Component Analysis of Pivotal Response Training: Child Preferred-Materials and Reinforcement Strategies

Friday, May 15, 2015: 5:30 PM-7:00 PM
Imperial Ballroom (Grand America Hotel)
H. S. Lee1, T. Wang1, J. Suhrheinrich1, N. Chan1 and A. C. Stahmer1,2, (1)Psychiatry, University of California, San Diego, San Diego, CA, (2)Rady Children's Hospital, San Diego, San Diego, CA
Background: Pivotal response training (PRT), an evidence-based behavioral intervention for children with autism, incorporates child-preferred materials and contingent, direct reinforcement and can significantly improve children’s language when administered with high fidelity of implementation. However, community providers often struggle with implementing these components and modify PRT depending on their preferences or the characteristics of the children they work with (Stahmer, Collings, & Palinkas, 2005). Whether these modifications still yield maximum treatment benefits is unknown because most studies to date have focused on PRT as a package and little is known about its essential components. A systematic manipulation of PRT components is needed in order to identify the active ingredients and to make modifications to PRT that would facilitate ease of use in community settings. 

Objectives: The effects of teaching materials (child-preferred or standard academic) and reinforcement strategies (direct, indirect, or non-contingent) on children’s receptive language gains were evaluated by making component-specific modifications to PRT. 

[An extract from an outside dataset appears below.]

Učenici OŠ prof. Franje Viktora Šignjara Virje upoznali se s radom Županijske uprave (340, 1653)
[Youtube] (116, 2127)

Methods: An alternating treatments design was used to assess differential effects of preferred materials and direct reinforcement on skill acquisition. Five children with ASD, ages 4 to 10, are enrolled and three have completed the study. Each child’s preferred materials were determined by a preference assessment and a parent report prior to the PRT sessions. While holding other PRT components constant, therapists systematically varied teaching materials and reinforcement strategies in four conditions: (1) preferred materials and direct reinforcement, (2) preferred materials and indirect reinforcement, (3) standard academic materials and indirect reinforcement, and (4) preferred materials and non-contingent reinforcement. Conditions were alternated randomly until each condition has been presented five times. Child response was coded on a trial-by-trial basis. The mastery criterion for each target skill was defined as at least 80% correct responding in a single session. 

Results: All participants mastered the fewest skills in Condition 4, which utilized preferred materials and non-contingent reinforcement. Even though child-preferred materials were incorporated, PRT was less effective when the contingent reinforcement component was excluded. Individual differences were observed in children’s responsivity to teaching materials and direct and indirect reinforcement. Participant 1 learned the greatest number of skills in Conditions 2 and 3, both of which involved indirect reinforcement, whereas Participant 2 responded most favorably in Condition 1. Participant 3, who showed the greatest skill gains among the participants, learned more than twice as many skills in Condition 3 as in any other conditions. Additional data from remaining participants and maintenance and generalization results will be presented. 

Conclusions: Motivational use of preferred materials alone is not adequate for teaching new skills. Contingent reinforcement is necessary to maximize PRT treatment benefits, and a strict adherence to fidelity of this component by community providers may be required. Future studies should consider the use of indirect reinforcement in PRT as it may be more practical in the community settings and still produce optimal treatment outcomes.